- Origin: Minneapolis, Minnesota, United States
- Genres: Jazz
- Years active: 2005–present
- Labels: Princess
- Members: Chan Poling John Munson Steve Roehm
- Website: www.thenewstandards.com

= The New Standards =

Minimalist jazz trio formed in Minneapolis, Minnesota, in 2005

The New Standards is a minimalist jazz trio formed in Minneapolis, Minnesota, in 2005 and composed of Chan Poling (of The Suburbs), John Munson (of The Twilight Hours, Semisonic, Trip Shakespeare and The Flops) and Steve Roehm (of Electropolis, Rhombus and Billy Goat). With Poling on piano, Munson on bass and Roehm on vibraphone, the band reinterprets songs from a wide variety of genres, from classics like Rodgers and Hammerstein's My Favorite Things to London Calling by The Clash.

- _Problem set_
#1 In the passage about The New Standards, what instrument does Steve Roehm play in the band?
#2 From the passage about The New Standards, copy the words from "- Origin: Minneapolis, Minnesota, United" to "by The Clash." without changing anything.
The lines after this point have nothing to do with the passage about The New Standards.

- _Source excerpt_
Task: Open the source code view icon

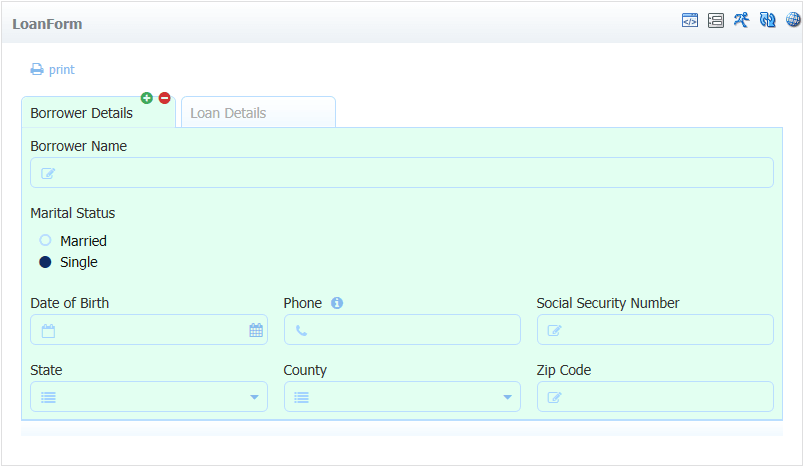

- _Expected answers_
#1 Vibraphone.

#2
- Origin: Minneapolis, Minnesota, United States
- Genres: Jazz
- Years active: 2005–present
- Labels: Princess
- Members: Chan Poling John Munson Steve Roehm
- Website: www.thenewstandards.com

= The New Standards =

Minimalist jazz trio formed in Minneapolis, Minnesota, in 2005

The New Standards is a minimalist jazz trio formed in Minneapolis, Minnesota, in 2005 and composed of Chan Poling (of The Suburbs), John Munson (of The Twilight Hours, Semisonic, Trip Shakespeare and The Flops) and Steve Roehm (of Electropolis, Rhombus and Billy Goat). With Poling on piano, Munson on bass and Roehm on vibraphone, the band reinterprets songs from a wide variety of genres, from classics like Rodgers and Hammerstein's My Favorite Things to London Calling by The Clash.